Rigorous or Ridiculous


Student directions: Choose 200 vocabulary words from chapters 1-8. Define each word, create a visual representation of each word, and construct a meaningful sentence for each word.


Teacher in a department meeting: My students are currently reading a 1,000 page novel. My classroom is full of rigor.


Teacher email to parents: Your students will be writing several essays this year.  They will be graded on the following scale: 10 paragraphs = “A,” 8 paragraphs = “B,” 6 paragraphs = “C,” 4 paragraphs = “D,” and anything less will results in a “F.”


Back in the day (can you tell we’ve read way too many student essays over the years?), many educators thought more was more, that rigor meant excess, and that quantity, without much purpose, must be present in order to ensure students were successful.
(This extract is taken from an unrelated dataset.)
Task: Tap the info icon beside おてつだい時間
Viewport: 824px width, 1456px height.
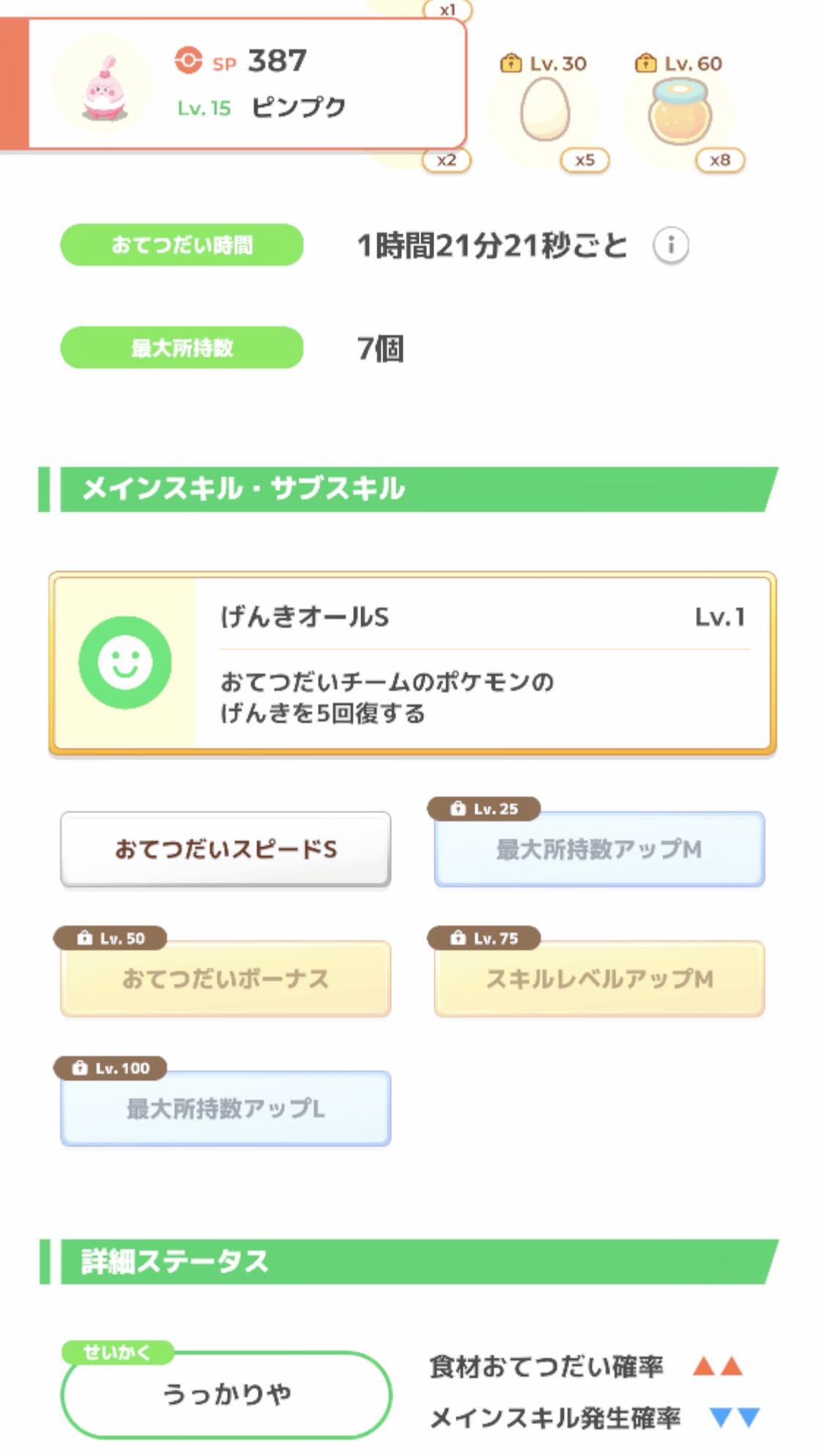Action: point(670,245)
But, when we consider the three questions that guide our work:
What are you doing?  
Why are you doing it?
How does this help you to do what is important?


We really need to know… are these classroom examples rigorous or ridiculous?


With the shift to the Common Core State Standards, teachers acknowledge that students need to be doing more, but what does “more” really mean? More means writing with a purpose, and reading beyond comprehension and toward analysis. More means having students collaborate with the goal of sharpening listening and speaking skills. And more means conducting research that allows for real world application.

More also means asking teachers to grow and change. This usually means asking questions without easy answers, working without answer keys, and grappling with topics that are not “Googleable.”